## Task 1
Output the passage on stationary and non-stationary time series verbatim, in full.

## Reading passage

# Time Series Econometrics with Python
## Section 2: Stationary and Non-Stationary Series

### Carlos Góes (UnB and Instituto Mercado Popular)

# Stationarity

Data are stationary when their expected value and variance do not change over time. These exclude, then, data that have seasonal patterns (think of temperatures over the year) and data that have trends (think of GDP). The expected temperature in Los Angeles in July is different than the expected temperature for the same city in December (one should expect December to be colder). Likewise, the expected GDP of the United Kingom 2013 will be different from the expected GDP of the UK in 2113 (one should expect it to be higher in 2113 due to technological advancement and productivity gains).

We usually try to work with stationary data before designing a econometric model. If these are not available, we make adjustments and transformations in the data to make inference more reliable and make non-stationary data close to stationarity. We will deal with seasonality and trends later. For now, we will learn about some kinds of stationary and non-stationary data and why do we try to work with stationary data.

## Data for the task
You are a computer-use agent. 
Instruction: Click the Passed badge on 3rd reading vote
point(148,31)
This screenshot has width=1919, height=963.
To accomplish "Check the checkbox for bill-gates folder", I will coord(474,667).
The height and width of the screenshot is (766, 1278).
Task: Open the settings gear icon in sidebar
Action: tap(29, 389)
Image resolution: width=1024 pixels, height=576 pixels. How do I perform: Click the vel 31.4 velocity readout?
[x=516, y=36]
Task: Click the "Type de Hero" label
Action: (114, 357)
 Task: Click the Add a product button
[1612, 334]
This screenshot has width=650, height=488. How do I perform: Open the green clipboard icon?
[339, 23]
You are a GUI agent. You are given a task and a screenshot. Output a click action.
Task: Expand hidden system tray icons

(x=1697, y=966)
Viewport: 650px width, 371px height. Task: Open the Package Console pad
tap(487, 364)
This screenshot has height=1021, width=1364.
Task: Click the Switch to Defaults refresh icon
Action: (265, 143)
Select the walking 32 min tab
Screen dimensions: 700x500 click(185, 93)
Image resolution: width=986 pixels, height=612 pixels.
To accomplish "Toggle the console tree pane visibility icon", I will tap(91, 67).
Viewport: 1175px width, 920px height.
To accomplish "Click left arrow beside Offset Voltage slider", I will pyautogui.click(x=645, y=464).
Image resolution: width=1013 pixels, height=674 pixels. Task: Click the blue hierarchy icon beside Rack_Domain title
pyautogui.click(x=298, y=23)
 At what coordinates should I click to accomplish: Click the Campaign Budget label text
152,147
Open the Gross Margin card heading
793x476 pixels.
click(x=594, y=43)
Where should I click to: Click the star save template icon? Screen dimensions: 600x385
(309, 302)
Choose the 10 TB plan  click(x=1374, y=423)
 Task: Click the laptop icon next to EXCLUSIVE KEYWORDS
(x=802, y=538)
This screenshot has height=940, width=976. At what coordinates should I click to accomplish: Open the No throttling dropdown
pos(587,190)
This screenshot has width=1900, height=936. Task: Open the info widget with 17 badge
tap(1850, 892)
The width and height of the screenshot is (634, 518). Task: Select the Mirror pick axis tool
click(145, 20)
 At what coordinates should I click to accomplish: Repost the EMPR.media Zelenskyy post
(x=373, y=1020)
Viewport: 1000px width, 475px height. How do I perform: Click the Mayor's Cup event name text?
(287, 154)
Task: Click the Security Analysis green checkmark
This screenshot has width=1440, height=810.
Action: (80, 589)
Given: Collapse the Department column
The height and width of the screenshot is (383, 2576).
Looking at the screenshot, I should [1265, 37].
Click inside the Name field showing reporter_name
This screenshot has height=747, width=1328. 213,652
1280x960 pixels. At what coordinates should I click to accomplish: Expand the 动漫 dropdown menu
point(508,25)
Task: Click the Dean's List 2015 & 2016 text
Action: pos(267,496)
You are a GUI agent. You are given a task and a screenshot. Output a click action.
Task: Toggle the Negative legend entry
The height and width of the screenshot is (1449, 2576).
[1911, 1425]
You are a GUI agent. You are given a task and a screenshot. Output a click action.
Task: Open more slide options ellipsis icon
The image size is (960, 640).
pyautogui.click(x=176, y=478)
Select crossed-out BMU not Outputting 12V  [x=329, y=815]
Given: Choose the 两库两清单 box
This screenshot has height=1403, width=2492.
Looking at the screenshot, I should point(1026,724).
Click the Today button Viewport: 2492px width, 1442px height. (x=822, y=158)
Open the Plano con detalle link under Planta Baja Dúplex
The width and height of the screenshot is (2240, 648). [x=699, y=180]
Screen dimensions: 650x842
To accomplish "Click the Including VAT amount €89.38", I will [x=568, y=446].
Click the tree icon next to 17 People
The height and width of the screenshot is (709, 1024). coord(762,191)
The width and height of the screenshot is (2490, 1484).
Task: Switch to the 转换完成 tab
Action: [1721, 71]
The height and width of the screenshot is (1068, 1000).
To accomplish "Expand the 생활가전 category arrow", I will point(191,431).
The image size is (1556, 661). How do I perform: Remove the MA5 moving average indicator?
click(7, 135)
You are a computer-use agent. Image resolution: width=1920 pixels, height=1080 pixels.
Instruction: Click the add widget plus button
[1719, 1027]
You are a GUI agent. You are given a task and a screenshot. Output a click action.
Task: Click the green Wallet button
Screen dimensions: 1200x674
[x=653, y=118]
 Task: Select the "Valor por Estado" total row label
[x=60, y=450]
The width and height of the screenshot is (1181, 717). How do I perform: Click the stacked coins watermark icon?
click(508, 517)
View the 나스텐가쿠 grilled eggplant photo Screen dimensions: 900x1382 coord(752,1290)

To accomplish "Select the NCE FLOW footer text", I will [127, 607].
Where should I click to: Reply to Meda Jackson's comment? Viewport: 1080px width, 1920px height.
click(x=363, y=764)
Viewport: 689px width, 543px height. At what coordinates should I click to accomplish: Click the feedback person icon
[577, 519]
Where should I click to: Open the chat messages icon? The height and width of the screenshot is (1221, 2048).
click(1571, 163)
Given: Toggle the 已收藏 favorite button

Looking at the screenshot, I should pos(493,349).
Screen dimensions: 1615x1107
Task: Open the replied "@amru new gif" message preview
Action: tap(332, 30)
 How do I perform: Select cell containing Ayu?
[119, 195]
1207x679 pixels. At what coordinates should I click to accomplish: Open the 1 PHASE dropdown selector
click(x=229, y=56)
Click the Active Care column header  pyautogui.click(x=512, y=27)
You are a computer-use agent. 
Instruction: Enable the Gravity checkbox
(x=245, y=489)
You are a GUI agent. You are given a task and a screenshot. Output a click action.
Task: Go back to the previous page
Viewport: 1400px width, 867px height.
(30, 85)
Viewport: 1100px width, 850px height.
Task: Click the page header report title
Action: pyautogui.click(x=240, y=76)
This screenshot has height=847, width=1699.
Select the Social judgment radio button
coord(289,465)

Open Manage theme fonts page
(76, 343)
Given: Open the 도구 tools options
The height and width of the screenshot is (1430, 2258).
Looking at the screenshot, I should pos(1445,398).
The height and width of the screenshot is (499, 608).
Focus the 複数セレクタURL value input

## Task 2
Return the entries verbatim, beginning at the line containing "Where should I click to: Reply" and continuing through the line containing "click(1571, 163)", both lines included.

## Full solution 1
# Time Series Econometrics with Python
## Section 2: Stationary and Non-Stationary Series

### Carlos Góes (UnB and Instituto Mercado Popular)

# Stationarity

Data are stationary when their expected value and variance do not change over time. These exclude, then, data that have seasonal patterns (think of temperatures over the year) and data that have trends (think of GDP). The expected temperature in Los Angeles in July is different than the expected temperature for the same city in December (one should expect December to be colder). Likewise, the expected GDP of the United Kingom 2013 will be different from the expected GDP of the UK in 2113 (one should expect it to be higher in 2113 due to technological advancement and productivity gains).

We usually try to work with stationary data before designing a econometric model. If these are not available, we make adjustments and transformations in the data to make inference more reliable and make non-stationary data close to stationarity. We will deal with seasonality and trends later. For now, we will learn about some kinds of stationary and non-stationary data and why do we try to work with stationary data.

## Full solution 2
Where should I click to: Reply to Meda Jackson's comment? Viewport: 1080px width, 1920px height.
click(x=363, y=764)
Viewport: 689px width, 543px height. At what coordinates should I click to accomplish: Click the feedback person icon
[577, 519]
Where should I click to: Open the chat messages icon? The height and width of the screenshot is (1221, 2048).
click(1571, 163)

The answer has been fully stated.